**Request a**
Rewrite the rows from the line with "The image size is (1401, 487)." up to and including the line with "Screen dimensions: 705x397", replacing "Ping" with "Status" and leaving everything else unchanged.

**Page text**
* START *
A quest is expensive and a sword is expensive and heavy. No wonders why I prefer reading a fantasy book instead. 

Fairy tales are for kids and fantasy books for adults ? Perhaps those who enjoy fantasy books are still kids in their souls who don't want to grow up ?


----------



## Onyx (May 6, 2018)

Alexa said:


> Fairy tales are for kids and fantasy books for adults ?


I don't know if that is true. Fairy tales (King Arthur) could be very interesting for adults, and tons of children's literature is fantasy. I would draw the line at whether they are inspirational vs. escapist rather than by audience age.


----------



## Alexa (May 6, 2018)

Is not King Arthur rather a legend than a fairy tale ?


----------



## Onyx (May 6, 2018)

Alexa said:


> Is not King Arthur rather a legend than a fairy tale ?


Dunno. What _isn't_ a fairy tale?


----------



## Amberlen (May 6, 2018)

Maybe we are suffering from a lack of definition on what is and isn’t.....


----------



## BAYLOR (May 6, 2018)

Amberlen said:


> Maybe we are suffering from a lack of definition on what is and isn’t.....



We also live in era  where the boundaries separating the  genres are becoming ever more blurry .


----------



## logan_run (Jun 5, 2018)

I would say yes!


----------
* END *
**Data lines**
* START *
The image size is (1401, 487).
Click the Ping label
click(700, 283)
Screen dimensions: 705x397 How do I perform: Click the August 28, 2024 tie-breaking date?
* END *
* START *
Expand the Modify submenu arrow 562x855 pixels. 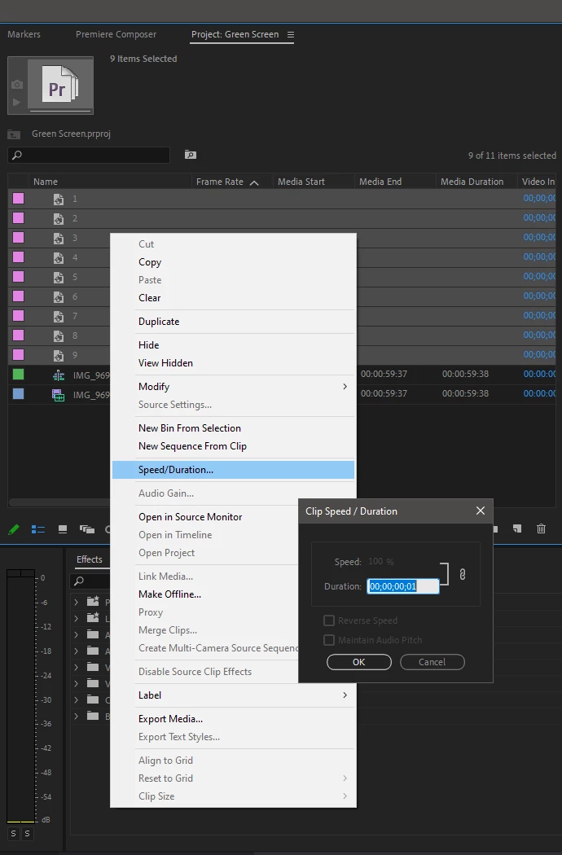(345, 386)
* END *
**Request b**
In the forum thread about fantasy books, rather than by audience age, how does Onyx say they would draw the line?

**Written solution a**
The image size is (1401, 487).
Click the Status label
click(700, 283)
Screen dimensions: 705x397 How do I perform: Click the August 28, 2024 tie-breaking date?

**Written solution b**
By whether they are inspirational vs. escapist.